- Screenplay by: Mike Walden Adam Randall
- Directed by: Chris Baugh
- Starring: Katherine Kelly;
- Country of origin: United Kingdom
- Original language: English
- No. of series: 1
- No. of episodes: 6

Production
- Executive producers: Anna Burns; Tony Wood; Richard Tulk-Hart; Rebecca Dundon; Simon Judd; Chris Baugh; Mike Walden; Adam Randall;
- Producer: Brendan Mullin
- Production companies: Fremantle; Buccaneer Media;

Original release
- Network: Channel 4
- Release: 12 August – 21 August 2025

= In Flight (TV series) =

British television series

In Flight is a British television crime thriller drama series, airing on Channel 4 from 12 to 21 August 2025 and starring Katherine Kelly.

==Premise==
The son of a flight attendant is arrested and she is blackmailed into drug smuggling.

==Cast==
- Katherine Kelly as Jo Conran
- Stuart Martin as Cormac Kelleher
- Ashley Thomas as Dominic Delaney
- Bronagh Waugh as Melanie Delaney
- Harry Cadby as Sonny Conran
- Corinna Brown as Kayla Brown
- Julia Brown as Amy McCallum
- Ambreen Razia as Zara Gregston
- Charis Agbonlahor as D.I. Shana Wright
- Shaheen Jafargholi as Jordan Black

==Production==
Katherine Kelly leads the cast. The cast also includes Stuart Martin, Ashley Thomas, Bronagh Waugh, Harry Cadby, Corinna Brown and Ambreen Razia.

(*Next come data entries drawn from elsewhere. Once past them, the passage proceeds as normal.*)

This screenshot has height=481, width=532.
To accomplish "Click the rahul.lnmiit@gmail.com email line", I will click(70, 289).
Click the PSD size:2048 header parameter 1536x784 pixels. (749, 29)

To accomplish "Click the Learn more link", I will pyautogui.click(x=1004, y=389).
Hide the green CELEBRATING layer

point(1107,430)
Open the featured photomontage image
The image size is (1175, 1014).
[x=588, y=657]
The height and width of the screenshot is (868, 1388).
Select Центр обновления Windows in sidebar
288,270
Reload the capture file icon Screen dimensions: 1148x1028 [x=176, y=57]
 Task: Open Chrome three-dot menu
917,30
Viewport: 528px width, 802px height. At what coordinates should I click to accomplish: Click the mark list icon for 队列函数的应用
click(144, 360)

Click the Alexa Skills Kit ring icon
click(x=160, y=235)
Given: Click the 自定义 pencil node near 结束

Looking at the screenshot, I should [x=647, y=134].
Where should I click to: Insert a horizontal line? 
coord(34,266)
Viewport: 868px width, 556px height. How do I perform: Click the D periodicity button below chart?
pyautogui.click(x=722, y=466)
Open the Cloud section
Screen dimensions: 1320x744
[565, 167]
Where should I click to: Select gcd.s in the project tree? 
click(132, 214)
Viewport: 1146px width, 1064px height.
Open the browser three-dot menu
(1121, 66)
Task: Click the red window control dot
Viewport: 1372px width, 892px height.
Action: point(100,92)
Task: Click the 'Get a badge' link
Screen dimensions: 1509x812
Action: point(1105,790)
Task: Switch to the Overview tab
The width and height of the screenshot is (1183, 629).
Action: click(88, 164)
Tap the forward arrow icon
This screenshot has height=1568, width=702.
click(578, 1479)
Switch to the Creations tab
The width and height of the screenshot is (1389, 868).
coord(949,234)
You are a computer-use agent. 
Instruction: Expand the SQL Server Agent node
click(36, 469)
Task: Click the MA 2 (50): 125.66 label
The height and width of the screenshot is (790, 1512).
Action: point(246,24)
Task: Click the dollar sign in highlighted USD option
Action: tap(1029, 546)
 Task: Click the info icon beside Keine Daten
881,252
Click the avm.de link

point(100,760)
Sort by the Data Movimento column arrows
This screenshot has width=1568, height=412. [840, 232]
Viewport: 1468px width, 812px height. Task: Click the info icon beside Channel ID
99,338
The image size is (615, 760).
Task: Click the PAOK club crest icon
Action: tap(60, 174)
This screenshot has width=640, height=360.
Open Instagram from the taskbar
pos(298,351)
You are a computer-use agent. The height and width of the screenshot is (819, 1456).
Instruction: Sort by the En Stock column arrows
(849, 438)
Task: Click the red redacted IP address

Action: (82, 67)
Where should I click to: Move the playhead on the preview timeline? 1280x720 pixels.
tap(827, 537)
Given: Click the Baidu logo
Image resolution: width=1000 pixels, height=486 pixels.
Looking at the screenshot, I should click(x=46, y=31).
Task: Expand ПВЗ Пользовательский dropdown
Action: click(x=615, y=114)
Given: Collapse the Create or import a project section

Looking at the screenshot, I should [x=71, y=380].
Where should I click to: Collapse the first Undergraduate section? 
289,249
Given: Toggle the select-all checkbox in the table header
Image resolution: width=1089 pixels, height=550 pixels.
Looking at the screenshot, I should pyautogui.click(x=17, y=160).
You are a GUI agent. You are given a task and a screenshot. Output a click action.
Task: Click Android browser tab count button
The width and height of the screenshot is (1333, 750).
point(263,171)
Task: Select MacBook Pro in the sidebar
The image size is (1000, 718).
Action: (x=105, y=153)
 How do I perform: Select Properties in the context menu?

Filming took place in Belfast in November 2024. First look images from filming were released the following year. Exterior shots and pub scenes were filmed at Clenaghan's just outside of Moira, County Down.

==Broadcast==
The series broadcast on Channel 4 from 12 August 2025.

== Reception ==
As of February 2026, the series has a rating of 100% on review aggregator Rotten Tomatoes, based on 9 reviews.

Lucy Mangan, writing in The Guardian, gave the series 3 out of 5 stars, writing, "I don’t know if this counts as a successful thriller or not ...But for those who love the [drug-smuggling thriller format]...In Flight will be a classic of the genre... It’s brisk, it’s well made, it’s entirely harrowing".